Durch Verzögerungen beim Netzanschluss sind die Kosten deutlich gestiegen.
Bünting: Wir haben viel gelernt in den vergangenen Jahren. Denn Offshore-Wind ist eine noch sehr junge Technologie. Fehler der Vergangenheit werden in Zukunft nicht mehr passieren. Wir gehen davon aus, dass „Nordsee Ost“ in der zweiten Jahreshälfte 2014 ans Netz geht und Anfang 2015 voll im Saft stehen wird.
Was wollen Sie denn künftig anders machen?
Bünting: „Thornton Bank“, Belgiens größter Offshore-Windpark, an dem wir beteiligt sind, zeigt, was zum Erfolg führen kann. Er ist wegweisend für uns, wenn wir nun die Grundlage für unser Offshore-Projekt „Nordsee One“ legen. 40 Kilometer vor der Insel Juist wollen wir in drei Phasen einen Windpark mit der Leistung von insgesamt 1000 Megawatt errichten. Während wir bei „Nordsee Ost“ noch 100-Prozent-Eigentümer sind, wollen wir uns bei Nordsee One – der ersten Phase – auf rund 25 Prozent beschränken und Partner mit ins Boot holen – andere Energieunternehmen oder Stadtwerke, Finanzinvestoren und Banken. Uns geht es darum, das Risiko einzelner Projekte zu begrenzen.
Wann soll der Windpark „Nordsee One“ ans Netz gehen?
Bünting: Ende dieses oder Anfang nächsten Jahres soll das Konsortium beisammen sein. Anfang 2014 könnte die Entscheidung für den Bau fallen.
Wer garantiert Ihnen, dass es bei diesem Projekt nicht ähnliche Probleme beim Netzanschluss gibt wie bei Riffgat vor Borkum?
Bünting: Wir gehen davon aus, dass der Netzanschluss Dolwin2 bis zur voraussichtlichen Inbetriebnahme von Nordsee One fertiggestellt sein wird. Die dafür benötigte Konverterstation wird ja bereits gebaut. Das Vorgehen lautet also: Zuerst das Netz und dann die Windräder – und nicht umgekehrt.
Warum setzt RWE eigentlich auf derart komplexe Großprojekte auf hoher See? In Großbritannien entstehen Offshore-Windparks, die sich viel näher an der Küste befinden.
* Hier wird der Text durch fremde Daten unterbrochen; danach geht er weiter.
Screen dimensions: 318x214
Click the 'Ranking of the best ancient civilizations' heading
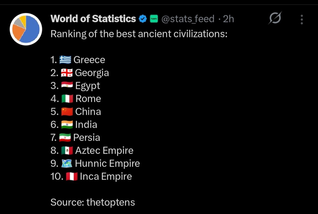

Bünting: Wir können und wollen natürlich nicht im Naturschutzgebiet Wattenmeer bauen. Richtig ist aber auch, dass es in Deutschland eine gewisse Abneigung gegen Windräder in Strandnähe gibt. Das erhöht natürlich die Komplexität der Projekte. Ein großer Vorteil von Offshore-Windparks ist allerdings, dass die Anlagen praktisch Grundlaststrom liefern, da sich die Räder nahezu rund um die Uhr drehen. Das erhöht die Versorgungssicherheit in Deutschland.
Stichwort Windräder an Land: Wie sehr bremst RWE, dass die Flugsicherung regelmäßig den Bau von Windrädern blockiert, da Radaranlagen gestört werden?
Bünting: Das Problem gibt es in der Branche in der Tat, auch bei uns. Radaranlagen müssen zum Teil umgerüstet werden. An dieser Stelle könnte die Bundesregierung helfen und den Prozess beschleunigen. Es sollte nicht sein, dass der Ausbau der Windenergie wegen eines relativ einfach zu lösenden Themas blockiert wird.
Was erhoffen Sie sich noch von der neuen Bundesregierung?
Bünting: Derzeit ist noch völlig unklar, wie die Förderung von Offshore-Windkraft ab dem Jahr 2017 aussehen wird. Wir brauchen als Branche schnell Planungssicherheit. Sollte die Vergütung nach dem Erneuerbare-Energien-Gesetz deutlich sinken, wären neue Windparks auf hoher See nicht mehr rentabel. Das sorgt für große Verunsicherung in der Industrie und bedroht künftige Investitionen. Wird allerdings weniger investiert, können sich mittelfristig auch keine Kostensenkungen bei dieser jungen Technologie einstellen. Das ist ein Teufelskreis. Um Projekte auf den Weg zu bringen, die in drei oder vier Jahren realisiert sein sollen, benötigen wir daher sehr schnell Klarheit.